• _Stated task_:
Copy out everything from the line containing "This screenshot has width=1568, height=682." down to the line containing "click(x=32, y=34)" in the records below, including both of those lines. Leave the pictures out of your copy.

• _Given records_:

=-=-=

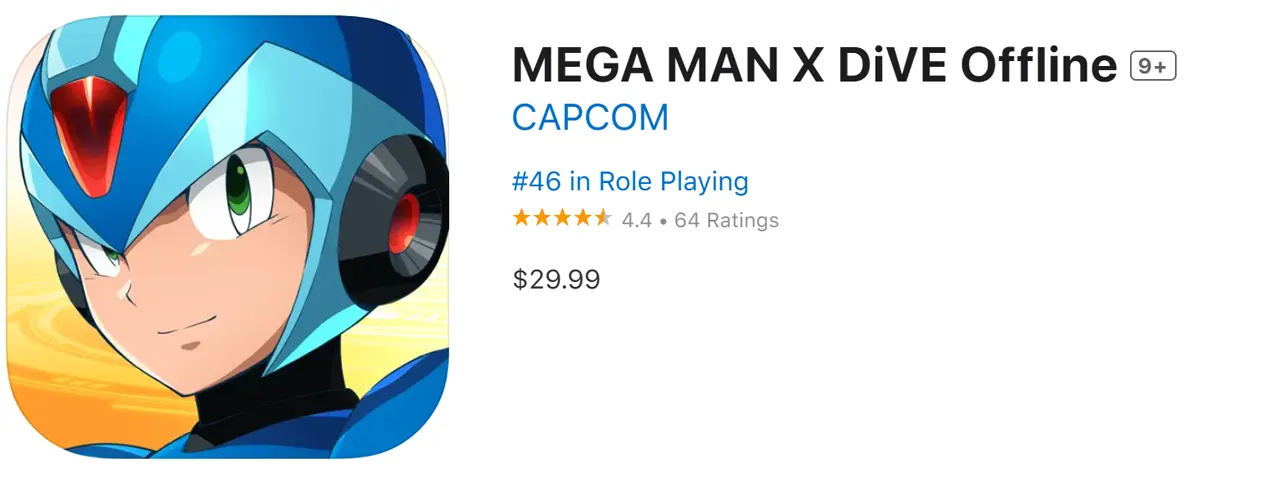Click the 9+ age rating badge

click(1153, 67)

=-=-=

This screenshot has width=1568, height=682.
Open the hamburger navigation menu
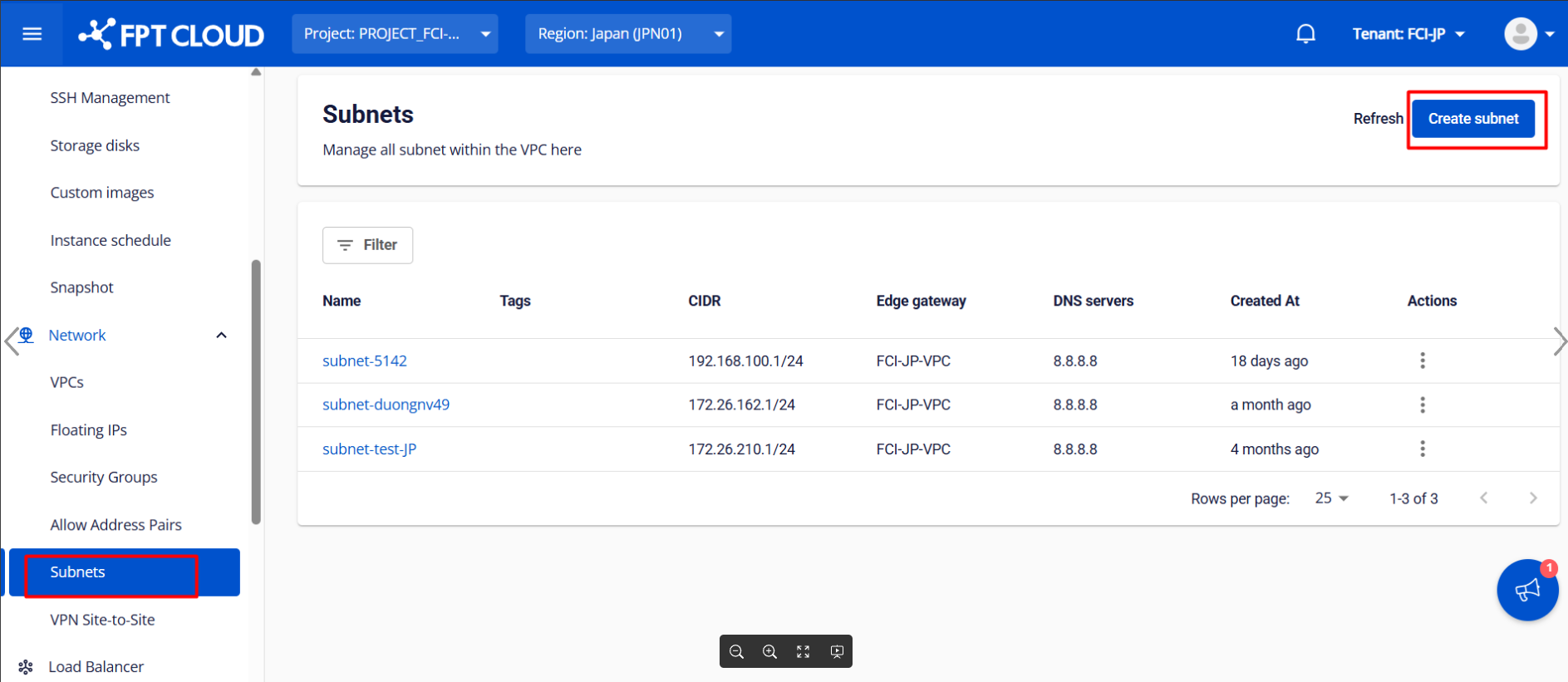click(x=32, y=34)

=-=-=

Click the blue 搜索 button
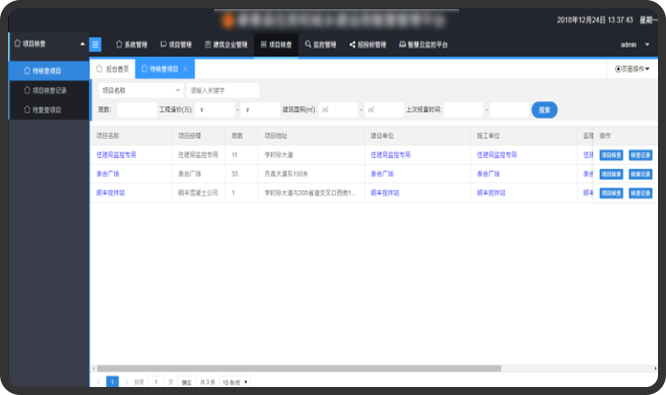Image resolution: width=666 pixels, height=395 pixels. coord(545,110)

=-=-=

• _Correct answer_:
This screenshot has width=1568, height=682.
Open the hamburger navigation menu
click(x=32, y=34)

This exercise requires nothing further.